Task objective
In full and without alteration, write out the lines below.
Segment Start: Data for this task
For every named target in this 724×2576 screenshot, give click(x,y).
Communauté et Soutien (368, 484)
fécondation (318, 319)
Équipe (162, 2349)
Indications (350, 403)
Segment End: Data for this task
The answer
For every named target in this 724×2576 screenshot, give click(x,y).
Communauté et Soutien (368, 484)
fécondation (318, 319)
Équipe (162, 2349)
Indications (350, 403)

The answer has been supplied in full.